### Arbeitsauftrag
Schreiben Sie den folgenden Textauszug über die Probebäume und Baumarten der Inventur 2023 vollständig und wortgetreu ab.

### Textauszug

Unter den rund 17.000 Probebäumen fanden sich im Jahr 2023 circa 7.000 Fichten, 3.600 Kiefern, 2.500 Buchen, 1.000 Eichen (Stiel- und Traubeneichen) und 550 Weißtannen. Weitere Baumarten, die Teil der Inventur waren und nicht nur an vereinzelten Inventurpunkten vorkamen, sind Bergahorn (500), Schwarzerle (350), europäische Lärche (340), Birke (330), Esche (280) Winterlinde (140), Hainbuche und Douglasie (je 130). In Summe wurden dieses Jahr 44 verschiedene Baumarten bei der WZE begutachtet.

### Materialteil
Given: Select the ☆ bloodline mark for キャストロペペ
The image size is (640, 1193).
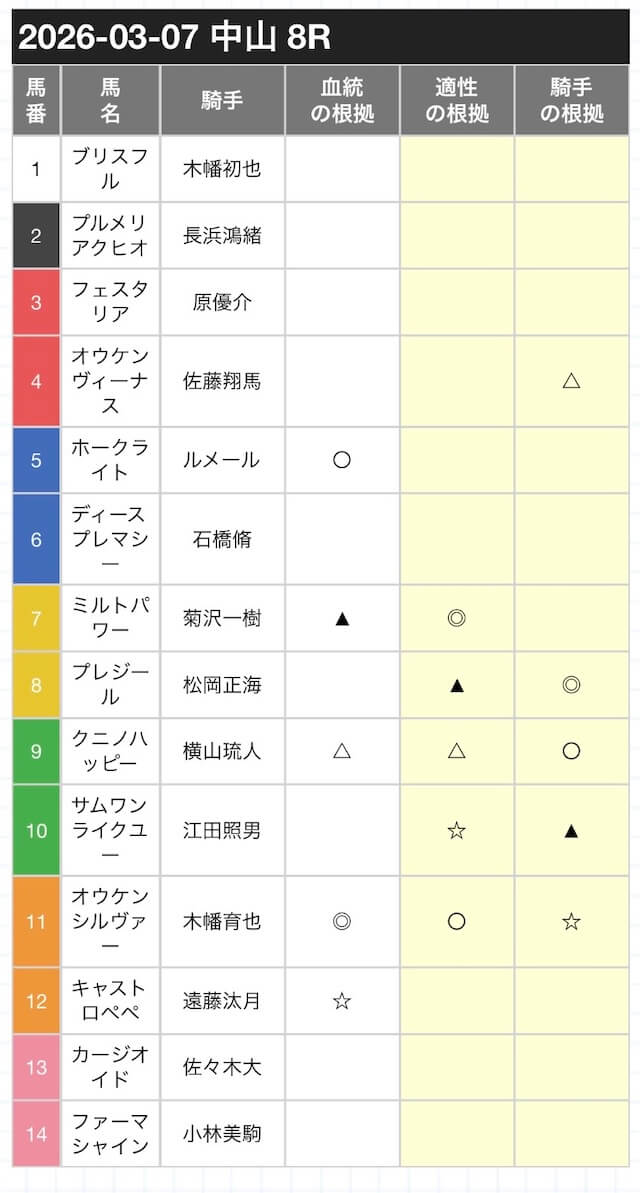Looking at the screenshot, I should (342, 1000).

### Lösung
Unter den rund 17.000 Probebäumen fanden sich im Jahr 2023 circa 7.000 Fichten, 3.600 Kiefern, 2.500 Buchen, 1.000 Eichen (Stiel- und Traubeneichen) und 550 Weißtannen. Weitere Baumarten, die Teil der Inventur waren und nicht nur an vereinzelten Inventurpunkten vorkamen, sind Bergahorn (500), Schwarzerle (350), europäische Lärche (340), Birke (330), Esche (280) Winterlinde (140), Hainbuche und Douglasie (je 130). In Summe wurden dieses Jahr 44 verschiedene Baumarten bei der WZE begutachtet.